ANT-MAN movie review

It's Scott Lang versus the world in Marvel's newest film.

Ant-Man is the twelfth film in the Marvel Cinematic Universe and it introduces us to the weird hero known as Ant-Man. In the film, Hank Pym (Michael Douglas) gives Scott Lang (Paul Rudd) a chance at redemption by teaching him how to control the Ant-Man suit in order to break into a building and steal a weapon from Darren Cross (Corey Stoll).

The film feels like one director wanted to make a fun Ant-Man movie while another was tasked with making a studio film, which is not at all surprising, given the production problems of the film, but still extremely disappointing.

There are sequences that are just pure fun to watch and are really well-directed too, but for every one of those, there are poorly-directed scenes that are just so bland and boring, filled with jokes that don't work and expositional dialogue, all executed monotonously. You can actually feel the stylistic shift as you're watching. 

Inconsistencies continue further when the film goes out of its way to shove in character/s from different Marvel films all for the sake of connectivity that it loses all identity of itself. It feels like the characters have jumped into a completely different movie, and what makes it worse is that the tie-ins are either inconsequential to the film and just serve as set-up for future Marvel films or just aspects that completely come out of the blue, disregarding the concept of set-up altogether.

The saving grace of this film is that it's presented more as a heist/adventure film than it is a superhero/action movie. There are maybe only two actual fight scenes, including the finale, and even then, the finale doesn't adhere to the formulaic 'save the world' explosion-fest that we're so used to already.

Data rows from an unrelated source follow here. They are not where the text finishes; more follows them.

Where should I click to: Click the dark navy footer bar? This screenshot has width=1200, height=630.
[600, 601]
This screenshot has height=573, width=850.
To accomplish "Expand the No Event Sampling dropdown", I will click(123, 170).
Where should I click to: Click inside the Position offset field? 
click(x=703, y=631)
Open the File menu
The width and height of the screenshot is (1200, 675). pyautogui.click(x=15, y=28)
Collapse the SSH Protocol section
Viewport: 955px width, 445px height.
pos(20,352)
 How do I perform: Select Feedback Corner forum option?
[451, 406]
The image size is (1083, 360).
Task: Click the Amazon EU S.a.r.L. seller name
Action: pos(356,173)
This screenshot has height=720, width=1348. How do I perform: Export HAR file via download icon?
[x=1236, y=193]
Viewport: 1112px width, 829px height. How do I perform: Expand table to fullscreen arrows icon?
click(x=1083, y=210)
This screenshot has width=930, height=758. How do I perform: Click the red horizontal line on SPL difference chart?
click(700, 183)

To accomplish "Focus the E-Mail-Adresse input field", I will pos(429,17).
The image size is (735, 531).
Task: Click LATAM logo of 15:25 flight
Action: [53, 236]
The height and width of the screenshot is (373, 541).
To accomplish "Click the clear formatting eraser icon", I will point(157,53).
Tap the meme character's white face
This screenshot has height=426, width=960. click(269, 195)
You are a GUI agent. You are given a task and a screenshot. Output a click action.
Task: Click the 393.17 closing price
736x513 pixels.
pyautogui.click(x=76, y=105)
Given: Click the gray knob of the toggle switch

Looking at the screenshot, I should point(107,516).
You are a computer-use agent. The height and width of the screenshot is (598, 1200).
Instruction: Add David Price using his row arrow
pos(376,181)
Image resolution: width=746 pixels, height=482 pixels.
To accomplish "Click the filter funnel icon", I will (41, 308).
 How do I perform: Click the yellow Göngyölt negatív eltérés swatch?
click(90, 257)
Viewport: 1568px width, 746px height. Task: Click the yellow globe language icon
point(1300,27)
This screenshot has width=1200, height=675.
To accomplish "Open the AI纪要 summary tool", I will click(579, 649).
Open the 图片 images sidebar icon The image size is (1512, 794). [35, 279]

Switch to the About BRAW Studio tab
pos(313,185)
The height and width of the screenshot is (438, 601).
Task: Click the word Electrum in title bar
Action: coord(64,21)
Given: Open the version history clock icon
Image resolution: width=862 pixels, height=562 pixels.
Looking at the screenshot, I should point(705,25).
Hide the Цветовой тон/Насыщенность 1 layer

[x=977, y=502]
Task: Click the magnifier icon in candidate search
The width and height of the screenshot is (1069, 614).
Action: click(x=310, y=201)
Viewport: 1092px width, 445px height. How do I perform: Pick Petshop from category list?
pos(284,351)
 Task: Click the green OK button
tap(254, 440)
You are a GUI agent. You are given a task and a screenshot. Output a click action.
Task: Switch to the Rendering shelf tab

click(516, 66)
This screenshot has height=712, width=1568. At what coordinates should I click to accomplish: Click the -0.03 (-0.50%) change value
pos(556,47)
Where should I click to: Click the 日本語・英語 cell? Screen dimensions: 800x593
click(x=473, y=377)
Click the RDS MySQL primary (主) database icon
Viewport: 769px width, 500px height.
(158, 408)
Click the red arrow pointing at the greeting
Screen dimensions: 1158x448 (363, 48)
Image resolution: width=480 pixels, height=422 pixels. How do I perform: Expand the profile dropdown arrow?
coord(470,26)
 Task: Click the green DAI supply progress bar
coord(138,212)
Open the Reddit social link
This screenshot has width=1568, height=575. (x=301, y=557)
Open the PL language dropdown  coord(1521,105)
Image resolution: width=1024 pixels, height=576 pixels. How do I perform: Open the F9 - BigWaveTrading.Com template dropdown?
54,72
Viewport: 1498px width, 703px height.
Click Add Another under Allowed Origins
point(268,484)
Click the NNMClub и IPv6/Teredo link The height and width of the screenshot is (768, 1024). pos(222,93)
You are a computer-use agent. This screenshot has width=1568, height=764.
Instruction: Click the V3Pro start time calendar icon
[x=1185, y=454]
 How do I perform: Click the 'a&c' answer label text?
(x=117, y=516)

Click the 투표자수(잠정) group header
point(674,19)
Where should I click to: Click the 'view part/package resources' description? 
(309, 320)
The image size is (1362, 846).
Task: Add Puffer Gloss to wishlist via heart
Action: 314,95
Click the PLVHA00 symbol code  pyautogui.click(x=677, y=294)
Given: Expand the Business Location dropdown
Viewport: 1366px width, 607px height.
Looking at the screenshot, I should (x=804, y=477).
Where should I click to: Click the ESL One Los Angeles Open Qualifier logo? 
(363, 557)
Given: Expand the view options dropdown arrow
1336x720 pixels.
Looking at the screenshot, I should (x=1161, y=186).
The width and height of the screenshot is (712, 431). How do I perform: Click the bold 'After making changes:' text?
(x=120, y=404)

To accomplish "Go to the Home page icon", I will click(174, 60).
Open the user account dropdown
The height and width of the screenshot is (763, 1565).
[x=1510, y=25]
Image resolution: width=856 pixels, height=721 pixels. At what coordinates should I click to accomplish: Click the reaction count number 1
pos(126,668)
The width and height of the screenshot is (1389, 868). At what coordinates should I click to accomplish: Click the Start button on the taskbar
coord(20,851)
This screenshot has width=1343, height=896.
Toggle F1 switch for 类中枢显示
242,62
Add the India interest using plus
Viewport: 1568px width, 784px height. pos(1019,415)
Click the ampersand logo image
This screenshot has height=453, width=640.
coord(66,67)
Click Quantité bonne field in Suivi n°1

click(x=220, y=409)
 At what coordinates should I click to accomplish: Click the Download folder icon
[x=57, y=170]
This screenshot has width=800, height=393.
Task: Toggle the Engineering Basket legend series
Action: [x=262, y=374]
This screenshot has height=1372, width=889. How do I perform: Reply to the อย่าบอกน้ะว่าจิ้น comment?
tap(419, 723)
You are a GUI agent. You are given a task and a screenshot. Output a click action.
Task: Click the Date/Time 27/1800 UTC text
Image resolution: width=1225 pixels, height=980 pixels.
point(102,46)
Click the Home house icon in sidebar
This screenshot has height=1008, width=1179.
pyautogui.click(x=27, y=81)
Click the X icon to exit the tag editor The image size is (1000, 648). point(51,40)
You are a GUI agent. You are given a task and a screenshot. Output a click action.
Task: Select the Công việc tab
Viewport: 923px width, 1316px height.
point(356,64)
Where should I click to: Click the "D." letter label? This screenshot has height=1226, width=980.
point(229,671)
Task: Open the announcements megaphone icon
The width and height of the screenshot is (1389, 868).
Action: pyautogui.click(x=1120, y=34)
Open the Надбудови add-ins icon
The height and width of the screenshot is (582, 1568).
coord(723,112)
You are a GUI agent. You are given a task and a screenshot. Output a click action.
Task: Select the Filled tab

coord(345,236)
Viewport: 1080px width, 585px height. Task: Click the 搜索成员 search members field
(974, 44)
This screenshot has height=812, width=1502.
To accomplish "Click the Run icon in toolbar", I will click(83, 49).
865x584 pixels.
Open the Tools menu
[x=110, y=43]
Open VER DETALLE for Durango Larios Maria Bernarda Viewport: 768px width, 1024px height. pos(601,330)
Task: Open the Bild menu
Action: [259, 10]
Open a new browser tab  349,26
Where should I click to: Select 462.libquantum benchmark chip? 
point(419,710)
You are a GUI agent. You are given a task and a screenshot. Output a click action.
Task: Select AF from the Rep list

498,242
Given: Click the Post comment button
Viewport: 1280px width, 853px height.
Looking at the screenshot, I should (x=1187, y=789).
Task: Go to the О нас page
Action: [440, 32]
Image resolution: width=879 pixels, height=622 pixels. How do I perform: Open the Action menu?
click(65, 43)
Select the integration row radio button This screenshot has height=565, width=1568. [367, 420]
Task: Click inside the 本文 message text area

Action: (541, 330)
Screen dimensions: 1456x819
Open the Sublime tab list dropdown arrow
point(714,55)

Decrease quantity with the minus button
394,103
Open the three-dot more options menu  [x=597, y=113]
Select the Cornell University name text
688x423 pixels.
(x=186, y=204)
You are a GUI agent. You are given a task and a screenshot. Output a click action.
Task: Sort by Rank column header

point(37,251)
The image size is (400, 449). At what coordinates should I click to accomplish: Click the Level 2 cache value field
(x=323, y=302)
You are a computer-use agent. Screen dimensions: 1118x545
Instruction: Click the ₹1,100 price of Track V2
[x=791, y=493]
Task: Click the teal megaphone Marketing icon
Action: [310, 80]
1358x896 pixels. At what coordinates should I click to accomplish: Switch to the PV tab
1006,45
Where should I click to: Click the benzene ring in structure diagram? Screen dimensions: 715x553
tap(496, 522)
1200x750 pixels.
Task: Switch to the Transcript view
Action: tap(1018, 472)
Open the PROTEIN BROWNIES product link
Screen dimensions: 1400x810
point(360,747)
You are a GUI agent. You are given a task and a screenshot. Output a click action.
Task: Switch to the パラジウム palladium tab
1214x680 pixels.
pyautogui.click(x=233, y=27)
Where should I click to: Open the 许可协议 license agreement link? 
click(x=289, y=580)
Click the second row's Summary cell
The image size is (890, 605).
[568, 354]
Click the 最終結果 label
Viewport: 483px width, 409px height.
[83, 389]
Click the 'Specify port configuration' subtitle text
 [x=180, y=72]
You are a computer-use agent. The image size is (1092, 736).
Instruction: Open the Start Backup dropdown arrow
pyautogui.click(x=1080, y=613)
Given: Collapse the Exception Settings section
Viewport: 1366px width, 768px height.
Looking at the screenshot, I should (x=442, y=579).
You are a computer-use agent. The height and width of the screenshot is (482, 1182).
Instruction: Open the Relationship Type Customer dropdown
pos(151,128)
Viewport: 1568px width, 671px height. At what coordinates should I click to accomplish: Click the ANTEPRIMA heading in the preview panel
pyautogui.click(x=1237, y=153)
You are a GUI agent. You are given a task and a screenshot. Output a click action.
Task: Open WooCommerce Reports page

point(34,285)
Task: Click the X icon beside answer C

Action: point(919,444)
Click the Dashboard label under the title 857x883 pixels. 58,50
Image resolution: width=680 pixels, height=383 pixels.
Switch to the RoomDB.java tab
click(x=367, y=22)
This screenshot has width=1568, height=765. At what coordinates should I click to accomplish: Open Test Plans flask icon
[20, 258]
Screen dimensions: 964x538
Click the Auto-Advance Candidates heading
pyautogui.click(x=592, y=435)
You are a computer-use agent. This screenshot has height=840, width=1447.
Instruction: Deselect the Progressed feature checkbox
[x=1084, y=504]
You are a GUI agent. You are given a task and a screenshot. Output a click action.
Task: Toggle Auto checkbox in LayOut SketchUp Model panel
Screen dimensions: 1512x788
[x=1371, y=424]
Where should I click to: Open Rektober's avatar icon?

The stakes here are more personal, which makes sense because the movie's plot is supported by a familial story and Scott Lang's road to redemption.

The two different father-daughter relationships are developed really well and is one of the brighter spots of the movie. Also, if it wasn't clear before, Paul Rudd can totally carry a movie. Rudd has got the charm, wit, and sincerity that most Marvel leads have, and is also surrounded by an incredibly comedic supporting cast that I'm just glad we have in the MCU.

Ant-Man is the same Marvel fun from the same Marvel studio. It just falls victim to the burden of trying so hard to further develop a cinematic universe that it loses its cohesiveness and individuality.